The endTB trial, published in the New England Journal of Medicine, compared five different 9-month, all-oral drug regimens against the standard therapy for fluoroquinolone-susceptible, rifampicin-resistant TB. The study enrolled 754 participants aged 15 and older from Georgia, India, Kazakhstan, Lesotho, Pakistan, Peru, and South Africa between February 2017 and October 2021. Participants were randomized to receive either standard therapy or one of five experimental regimens containing combinations of bedaquiline (B), delamanid (D), linezolid (L), levofloxacin (Lfx) or moxifloxacin (M), clofazimine (C), and pyrazinamide (Z).

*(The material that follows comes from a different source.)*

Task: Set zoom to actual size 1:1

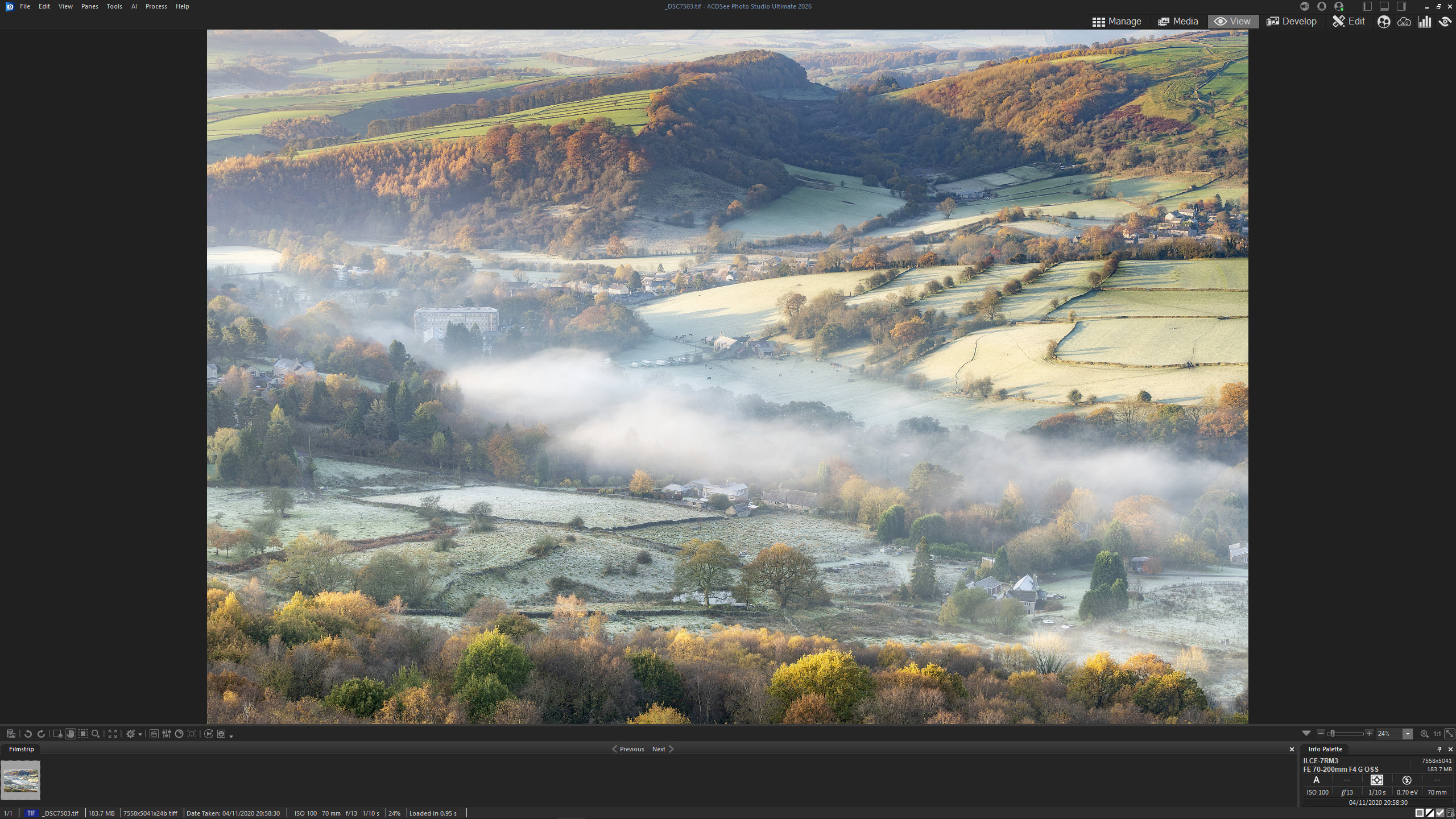Action: 1437,734
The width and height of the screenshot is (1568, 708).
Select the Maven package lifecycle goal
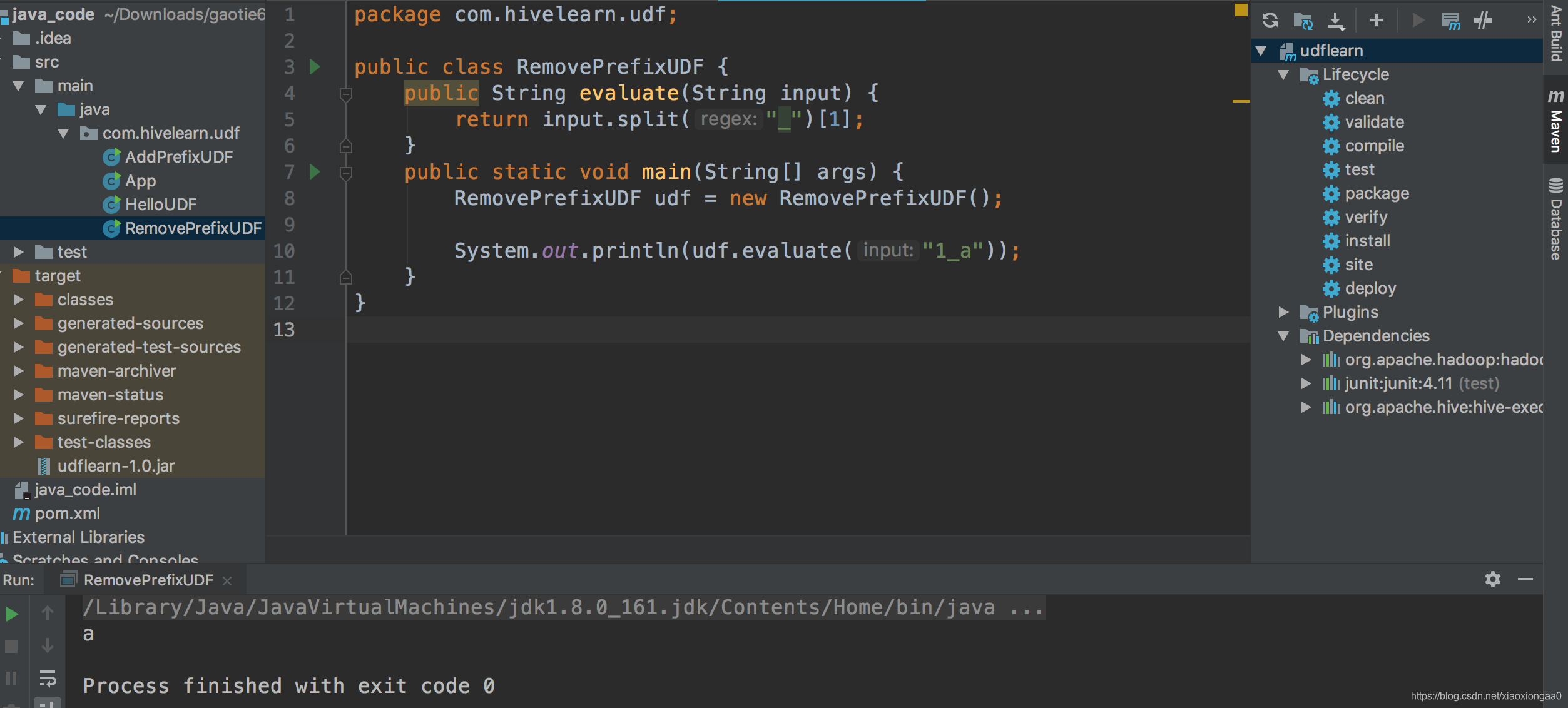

The primary endpoint was a favorable outcome at week 73, defined by two negative sputum culture results or favorable bacteriologic, clinical, and radiologic evolution. The noninferiority margin was set at -12 percentage points. In the modified intention-to-treat (mITT) analysis, favorable outcomes occurred in 80.7% of the standard therapy group. Four of the five alternative regimens demonstrated noninferiority, with risk differences compared to standard therapy as follows: BCLLfxZ, 9.8 percentage points (95% CI, 0.9 to 18.7); BLMZ, 8.3 percentage points (95% CI, -0.8 to 17.4); BDLLfxZ, 4.6 percentage points (95% CI, -4.9 to 14.1); and DCMZ, 2.5 percentage points (95% CI, -7.5 to 12.5).
Impact on Treatment Landscape
The success rates observed in the alternative regimens are comparable to the 89% success rate reported in trials for the 6-month, all-oral BPaLM (bedaquiline, pretomanid, and linezolid, with or without moxifloxacin) regimen, which was recommended by the World Health Organization (WHO) in 2022. Notably, the three regimens found to be non-inferior (BLMZ, BCLLfxD, and BDLLfxZ) can be used in nearly all adults, children, and pregnant women, offering a broader application than the BPaLM regimen, which is restricted to non-pregnant individuals aged 14 and older. The WHO endorsed the use of these three regimens in August 2024.
Expert Commentary
"This Harvard-led partnership among NGOs, ministries of health, and other academic partners identified three new regimens that will make lifesaving care dramatically more accessible," said Carole Mitnick, co-principal investigator of the trial and professor of global health and social medicine at Harvard Medical School. "We also resolved a critical question left open by pharmaceutical industry trials that brought bedaquiline and delamanid to market: How can these new drugs be used to shorten and simplify treatment while retaining efficacy?"
Safety and Accessibility
While the proportion of participants with grade 3 or higher adverse events was similar across the regimens, hepatotoxic events were more common in the experimental groups, except for the BDLLfxZ group. Efforts to end patent exclusivity on bedaquiline have also made two of the endTB regimens and the WHO-recommended pretomanid-containing regimen more affordable, costing less than $500. This increased accessibility, coupled with the shorter treatment duration and all-oral administration, represents a significant step forward in the fight against drug-resistant tuberculosis.